## Petunjuk Latihan
Tuliskan kembali dengan persis semua bagian berita tentang monumen rekonsiliasi di bawah ini, mulai dari "Simbol Kekerasan Dibalas" sampai dengan "Somba, Minggu 20 November 2016.".

## Halaman
TABUR BUNGA-Mantan Ketua Umum Majelis Sinode GKST, Pdt Yuberlian Padele, menabur bunga di makam Pendeta Susianti Tinulele, di monumen rekonsiliasi, Minggu 20 November 2016. (foto: IMAM/PE)
Simbol Kekerasan Dibalas Kasih
PALU, PE – Lebih dari dua belas tahun yang lalu, tepatnya pada 18 Juli 2004, Pendeta Susianti Tinulele, yang sedang memberikan khotbah di hadapan Jemaat Gereja Effatha, Jalan Banteng Palu Selatan, tewas tertembak sekelompok oknum tak dikenal.
Untuk mengenang peristiwa memilukan tersebut, dibangunlah sebuah monumen, yang dinamakan monumen rekonsiliasi, di halaman Gereja Effatha.
Monumen ini ebagai simbol cintakasih. Bahwa kekerasan dan kebencian hanya akan melahirkan hasil-hasil yang negatif. Makam Pendeta Susianti, yang awalnya berada di Pemakaman Kristen Talise, kemudian dipindahkan tepat di tengah-tengah monumen rekonsiliasi, yang diresmikan oleh Asisten II Pemprov Sulteng, Elim Somba, Minggu 20 November 2016.

## Cuplikan Data
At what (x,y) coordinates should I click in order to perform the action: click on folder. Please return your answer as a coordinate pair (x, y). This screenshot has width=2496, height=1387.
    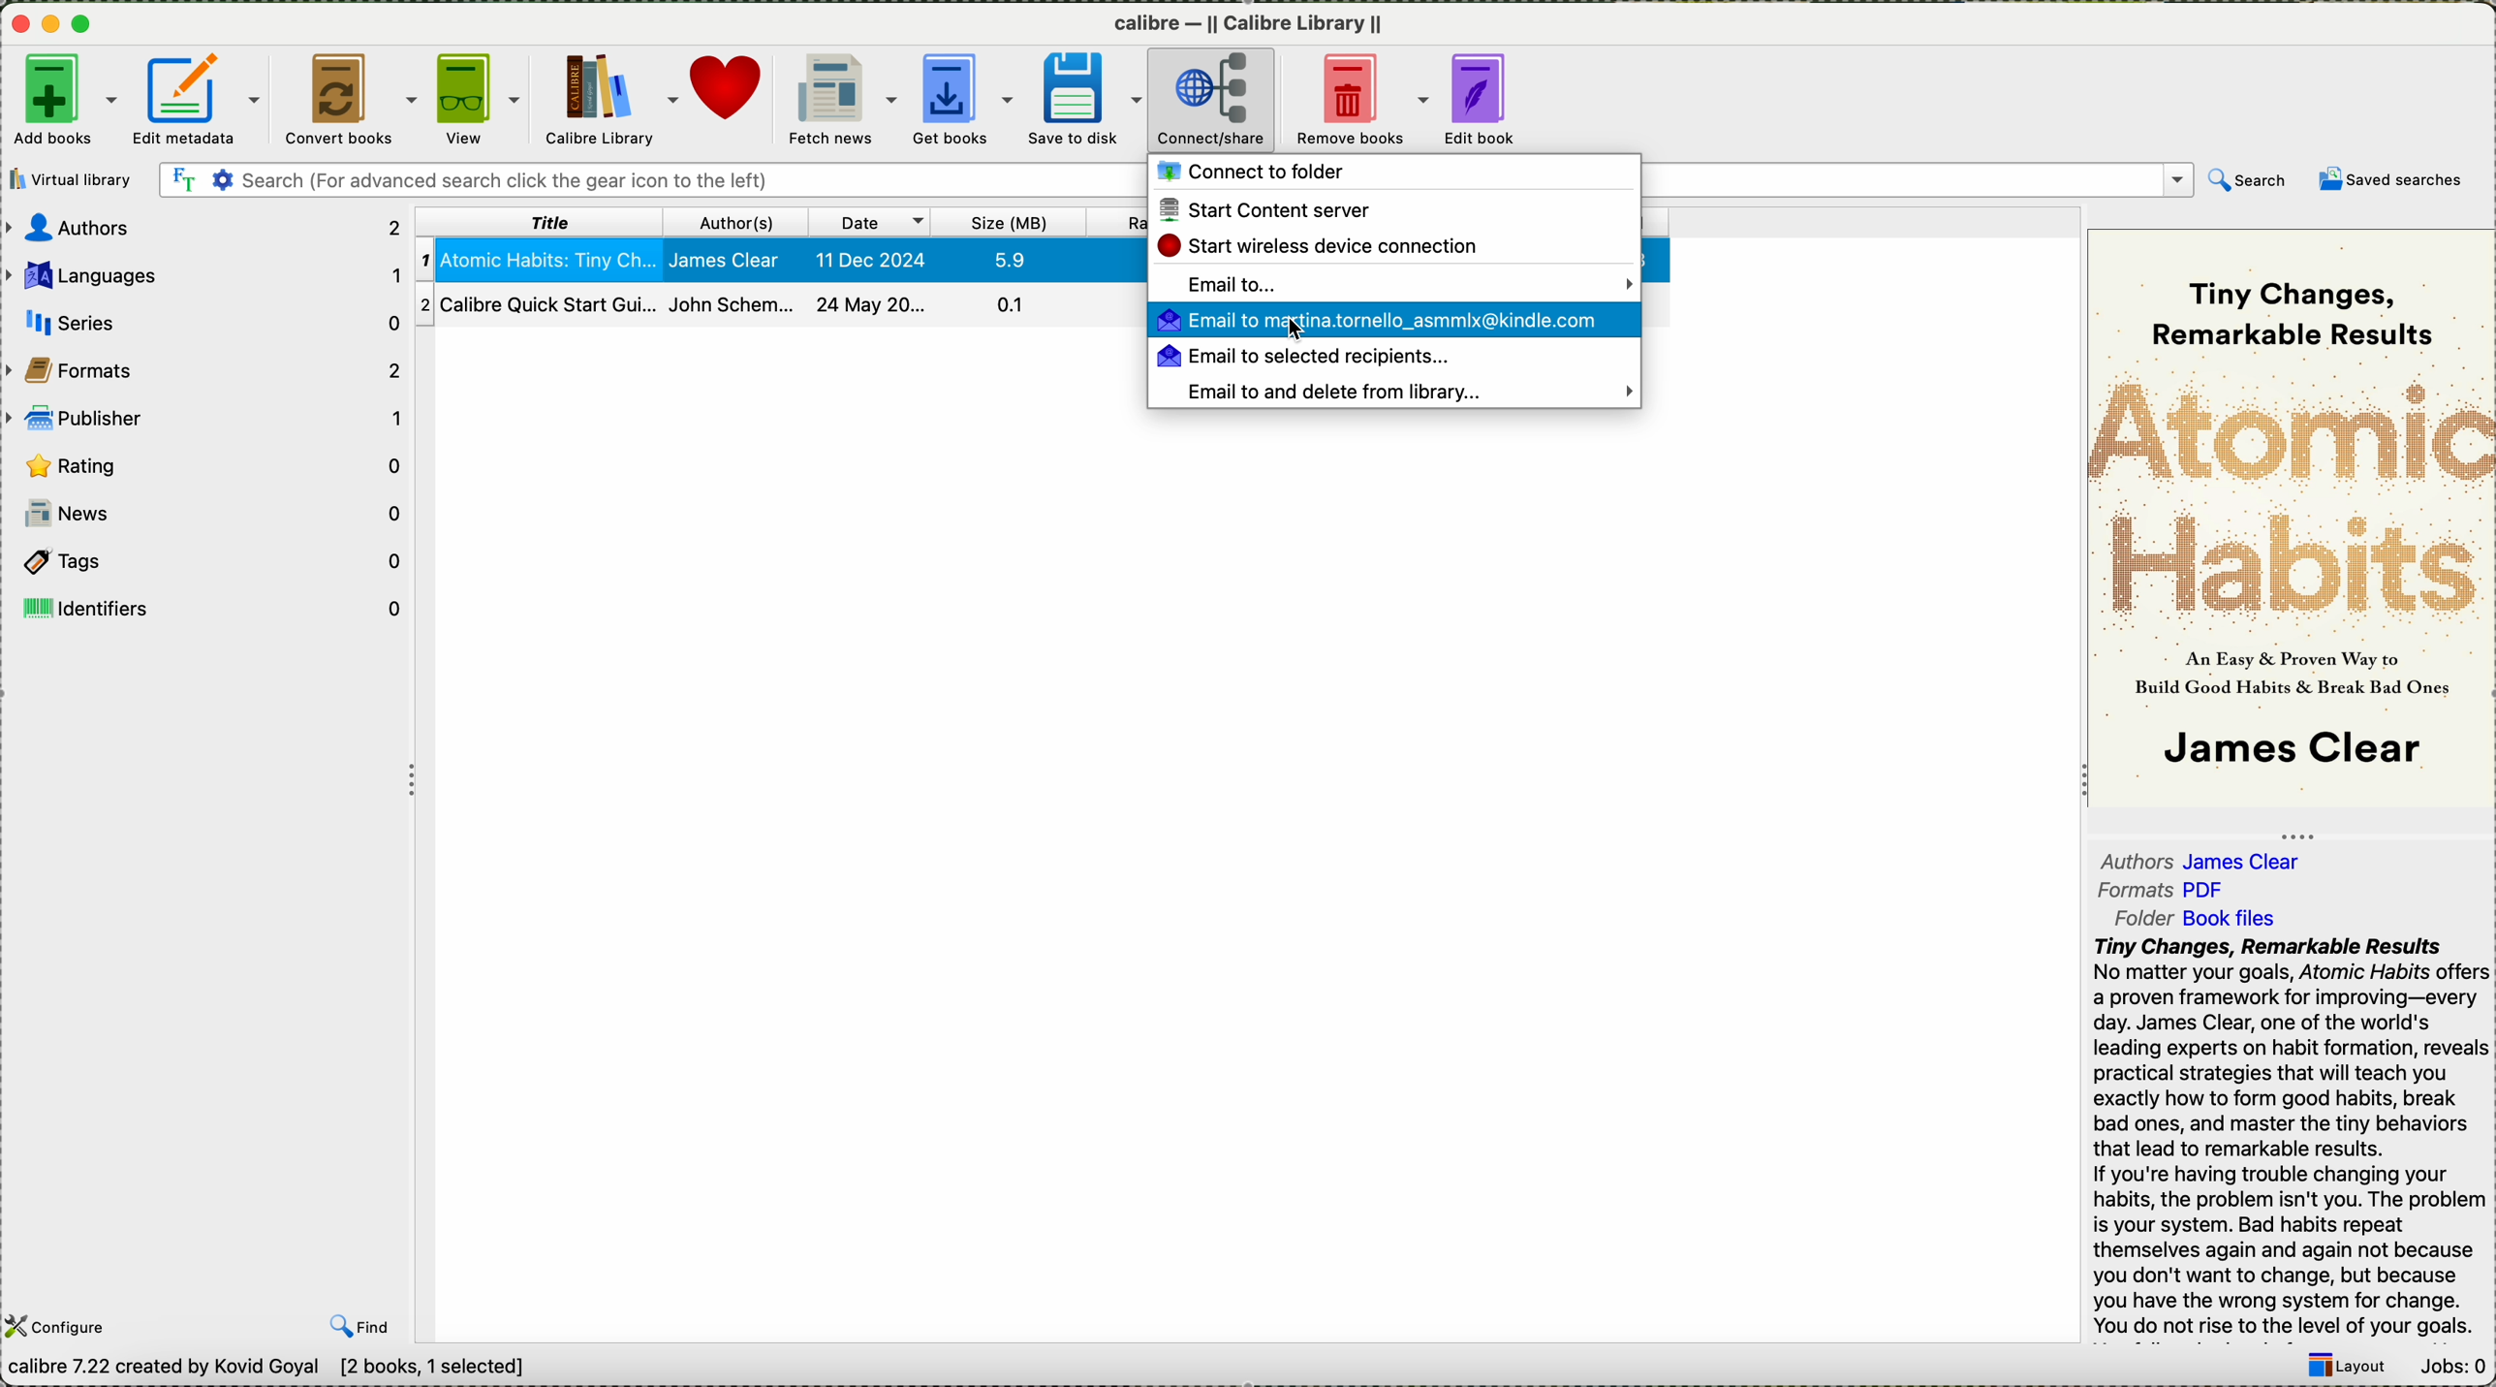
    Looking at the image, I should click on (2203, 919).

## Penyelesaian Tugas
Simbol Kekerasan Dibalas Kasih
PALU, PE – Lebih dari dua belas tahun yang lalu, tepatnya pada 18 Juli 2004, Pendeta Susianti Tinulele, yang sedang memberikan khotbah di hadapan Jemaat Gereja Effatha, Jalan Banteng Palu Selatan, tewas tertembak sekelompok oknum tak dikenal.
Untuk mengenang peristiwa memilukan tersebut, dibangunlah sebuah monumen, yang dinamakan monumen rekonsiliasi, di halaman Gereja Effatha.
Monumen ini ebagai simbol cintakasih. Bahwa kekerasan dan kebencian hanya akan melahirkan hasil-hasil yang negatif. Makam Pendeta Susianti, yang awalnya berada di Pemakaman Kristen Talise, kemudian dipindahkan tepat di tengah-tengah monumen rekonsiliasi, yang diresmikan oleh Asisten II Pemprov Sulteng, Elim Somba, Minggu 20 November 2016.